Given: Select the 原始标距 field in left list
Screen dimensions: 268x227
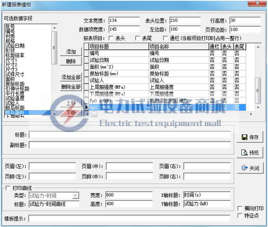Looking at the screenshot, I should (x=15, y=83).
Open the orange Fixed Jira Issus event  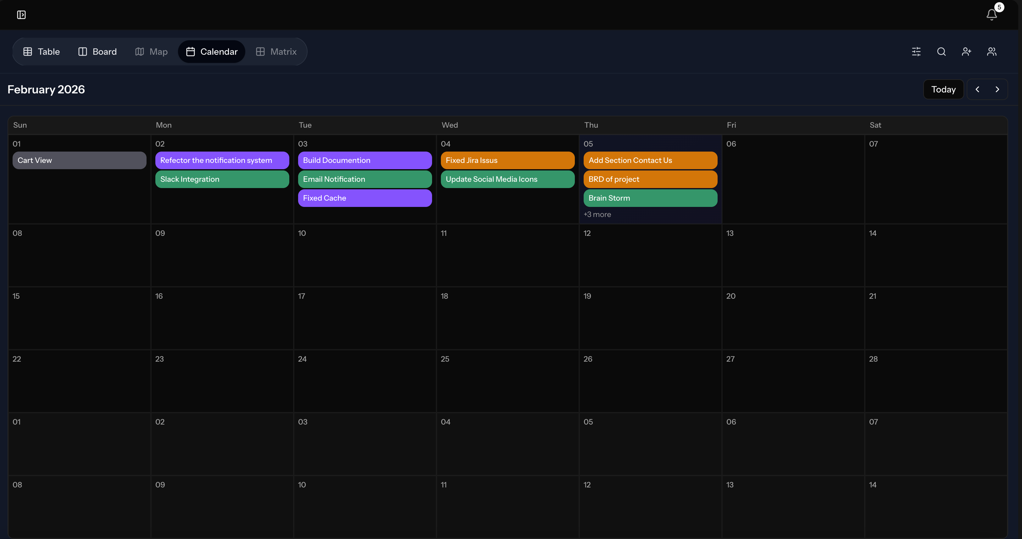(x=507, y=160)
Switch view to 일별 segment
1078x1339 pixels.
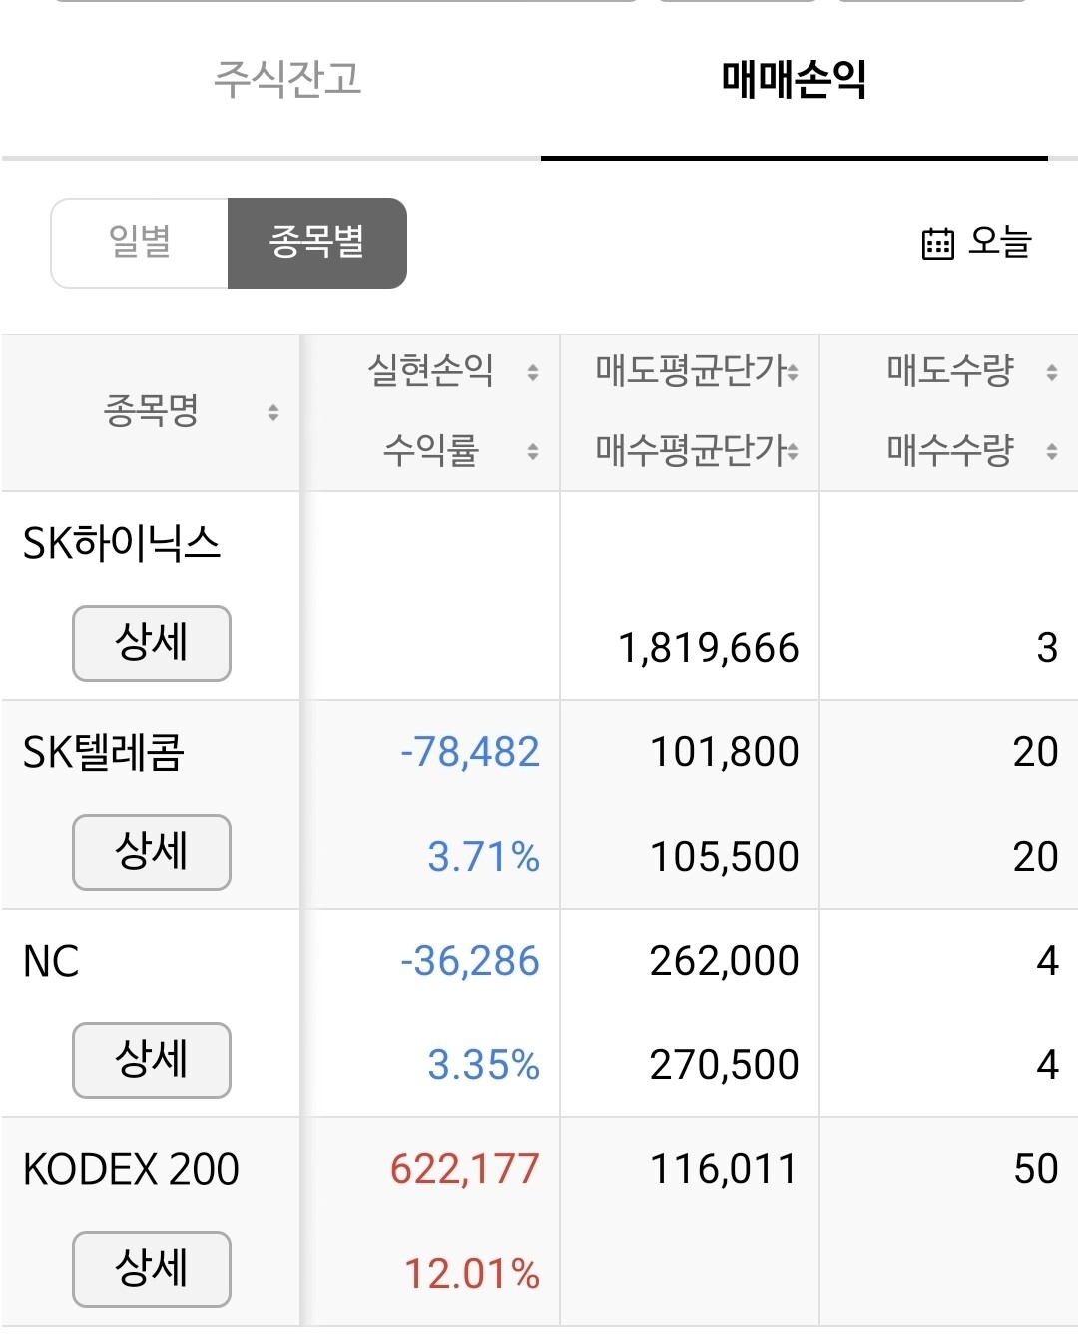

## WHAT TO DO
Find every line above that contains the word "Given" and copy each one in full.

## EXERCISE SOLUTION
Given: Select the 原始标距 field in left list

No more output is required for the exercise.